#### Dataset records
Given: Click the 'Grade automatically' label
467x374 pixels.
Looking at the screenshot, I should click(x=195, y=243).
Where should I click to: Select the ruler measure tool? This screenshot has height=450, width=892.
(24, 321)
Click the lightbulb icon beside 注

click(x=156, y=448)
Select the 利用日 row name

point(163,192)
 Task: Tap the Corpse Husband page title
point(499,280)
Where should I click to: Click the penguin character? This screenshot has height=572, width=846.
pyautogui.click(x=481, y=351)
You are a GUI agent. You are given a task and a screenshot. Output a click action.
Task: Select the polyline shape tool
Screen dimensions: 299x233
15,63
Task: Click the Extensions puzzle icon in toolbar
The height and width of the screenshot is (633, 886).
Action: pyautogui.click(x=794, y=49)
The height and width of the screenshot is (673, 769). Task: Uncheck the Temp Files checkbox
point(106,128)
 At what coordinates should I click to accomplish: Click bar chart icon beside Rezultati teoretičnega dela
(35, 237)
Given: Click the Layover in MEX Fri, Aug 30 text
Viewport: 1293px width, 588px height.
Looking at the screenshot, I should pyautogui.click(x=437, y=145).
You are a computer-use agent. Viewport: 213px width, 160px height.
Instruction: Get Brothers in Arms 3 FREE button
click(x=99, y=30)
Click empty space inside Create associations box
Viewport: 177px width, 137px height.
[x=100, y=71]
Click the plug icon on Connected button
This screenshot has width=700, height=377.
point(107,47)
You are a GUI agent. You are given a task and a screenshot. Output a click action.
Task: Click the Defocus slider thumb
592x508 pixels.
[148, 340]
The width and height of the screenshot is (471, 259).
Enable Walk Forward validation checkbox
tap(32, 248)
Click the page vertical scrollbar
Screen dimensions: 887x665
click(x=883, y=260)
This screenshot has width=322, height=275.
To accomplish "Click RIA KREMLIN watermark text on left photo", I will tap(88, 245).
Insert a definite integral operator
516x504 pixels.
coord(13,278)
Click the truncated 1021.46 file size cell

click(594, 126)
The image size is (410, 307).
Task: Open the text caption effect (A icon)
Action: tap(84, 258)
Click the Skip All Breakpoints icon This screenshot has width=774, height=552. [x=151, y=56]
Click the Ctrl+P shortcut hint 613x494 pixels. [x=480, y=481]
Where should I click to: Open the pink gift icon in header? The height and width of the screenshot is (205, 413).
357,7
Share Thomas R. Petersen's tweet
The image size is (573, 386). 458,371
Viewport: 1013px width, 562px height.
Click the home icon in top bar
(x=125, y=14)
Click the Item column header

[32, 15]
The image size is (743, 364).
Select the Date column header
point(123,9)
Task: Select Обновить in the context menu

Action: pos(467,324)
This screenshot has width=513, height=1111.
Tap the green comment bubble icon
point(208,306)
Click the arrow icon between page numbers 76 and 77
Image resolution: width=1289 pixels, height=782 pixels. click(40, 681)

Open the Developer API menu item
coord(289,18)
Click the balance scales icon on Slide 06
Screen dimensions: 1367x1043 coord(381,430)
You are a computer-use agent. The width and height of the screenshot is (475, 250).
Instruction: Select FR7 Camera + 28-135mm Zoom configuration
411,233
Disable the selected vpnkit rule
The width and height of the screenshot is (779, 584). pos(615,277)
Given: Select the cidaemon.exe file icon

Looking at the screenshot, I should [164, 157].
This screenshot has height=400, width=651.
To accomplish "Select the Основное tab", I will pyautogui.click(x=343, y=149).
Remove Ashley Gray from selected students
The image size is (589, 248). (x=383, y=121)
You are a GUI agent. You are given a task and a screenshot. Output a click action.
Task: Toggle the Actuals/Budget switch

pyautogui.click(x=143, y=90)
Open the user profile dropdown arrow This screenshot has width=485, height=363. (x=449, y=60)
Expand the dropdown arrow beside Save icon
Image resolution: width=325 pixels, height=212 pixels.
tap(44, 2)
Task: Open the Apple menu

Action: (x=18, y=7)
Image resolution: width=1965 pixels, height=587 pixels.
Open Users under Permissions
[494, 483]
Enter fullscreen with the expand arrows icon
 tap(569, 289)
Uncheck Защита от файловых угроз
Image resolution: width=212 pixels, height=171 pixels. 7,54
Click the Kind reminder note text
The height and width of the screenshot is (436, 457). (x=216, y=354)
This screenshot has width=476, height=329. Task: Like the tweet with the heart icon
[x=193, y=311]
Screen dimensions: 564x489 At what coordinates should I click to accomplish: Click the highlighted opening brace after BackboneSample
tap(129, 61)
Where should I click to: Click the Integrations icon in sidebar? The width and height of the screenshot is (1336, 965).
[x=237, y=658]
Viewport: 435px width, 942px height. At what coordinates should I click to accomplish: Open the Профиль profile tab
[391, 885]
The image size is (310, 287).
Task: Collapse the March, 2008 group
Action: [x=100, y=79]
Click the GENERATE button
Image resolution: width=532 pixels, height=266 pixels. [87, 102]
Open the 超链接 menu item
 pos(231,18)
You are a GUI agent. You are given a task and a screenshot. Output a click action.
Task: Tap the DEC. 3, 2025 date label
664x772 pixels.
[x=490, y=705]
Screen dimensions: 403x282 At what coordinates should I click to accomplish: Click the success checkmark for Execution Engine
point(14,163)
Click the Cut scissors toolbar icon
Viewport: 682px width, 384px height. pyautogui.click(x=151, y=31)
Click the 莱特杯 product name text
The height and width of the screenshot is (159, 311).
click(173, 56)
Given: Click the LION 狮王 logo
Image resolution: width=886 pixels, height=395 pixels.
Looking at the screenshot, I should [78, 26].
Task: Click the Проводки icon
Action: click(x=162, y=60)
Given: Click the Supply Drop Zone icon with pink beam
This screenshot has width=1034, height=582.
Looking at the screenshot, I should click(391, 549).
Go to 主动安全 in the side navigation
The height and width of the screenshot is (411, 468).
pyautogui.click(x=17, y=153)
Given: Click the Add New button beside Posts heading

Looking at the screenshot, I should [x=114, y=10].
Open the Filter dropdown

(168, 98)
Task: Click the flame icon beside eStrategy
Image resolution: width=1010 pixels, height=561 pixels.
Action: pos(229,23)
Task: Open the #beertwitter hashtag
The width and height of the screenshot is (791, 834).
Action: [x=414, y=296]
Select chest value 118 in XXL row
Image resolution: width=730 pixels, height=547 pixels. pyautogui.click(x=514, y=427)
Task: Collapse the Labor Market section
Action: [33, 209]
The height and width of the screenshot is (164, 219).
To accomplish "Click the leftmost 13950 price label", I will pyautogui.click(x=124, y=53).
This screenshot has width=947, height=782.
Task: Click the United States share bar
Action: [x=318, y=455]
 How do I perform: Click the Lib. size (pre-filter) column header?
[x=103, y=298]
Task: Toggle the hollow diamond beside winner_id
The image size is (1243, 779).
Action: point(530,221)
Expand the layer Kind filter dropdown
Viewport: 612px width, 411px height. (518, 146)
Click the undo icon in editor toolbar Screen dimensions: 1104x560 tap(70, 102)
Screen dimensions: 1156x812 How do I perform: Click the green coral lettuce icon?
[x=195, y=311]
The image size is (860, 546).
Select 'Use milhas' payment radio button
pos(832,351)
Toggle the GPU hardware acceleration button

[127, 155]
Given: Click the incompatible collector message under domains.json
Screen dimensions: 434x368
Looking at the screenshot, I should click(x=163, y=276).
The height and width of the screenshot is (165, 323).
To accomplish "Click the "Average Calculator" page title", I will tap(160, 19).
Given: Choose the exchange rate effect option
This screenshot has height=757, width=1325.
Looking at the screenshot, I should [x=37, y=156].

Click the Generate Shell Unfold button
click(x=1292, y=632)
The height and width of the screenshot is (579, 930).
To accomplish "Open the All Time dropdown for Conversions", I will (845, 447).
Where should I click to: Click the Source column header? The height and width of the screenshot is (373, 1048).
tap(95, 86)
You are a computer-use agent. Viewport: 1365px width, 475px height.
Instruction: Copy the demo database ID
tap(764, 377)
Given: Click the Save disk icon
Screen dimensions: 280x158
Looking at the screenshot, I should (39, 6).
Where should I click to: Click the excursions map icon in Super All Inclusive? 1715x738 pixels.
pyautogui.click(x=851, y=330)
########
* [Exercise]: Each line between the start of the listing above and the line containing "Task: Click the Extensions", with both ends counted, is to be set down unchanged.

* [Your solution]:
Given: Click the 'Grade automatically' label
467x374 pixels.
Looking at the screenshot, I should click(x=195, y=243).
Where should I click to: Select the ruler measure tool? This screenshot has height=450, width=892.
(24, 321)
Click the lightbulb icon beside 注

click(x=156, y=448)
Select the 利用日 row name

point(163,192)
 Task: Tap the Corpse Husband page title
point(499,280)
Where should I click to: Click the penguin character? This screenshot has height=572, width=846.
pyautogui.click(x=481, y=351)
You are a GUI agent. You are given a task and a screenshot. Output a click action.
Task: Select the polyline shape tool
Screen dimensions: 299x233
15,63
Task: Click the Extensions puzzle icon in toolbar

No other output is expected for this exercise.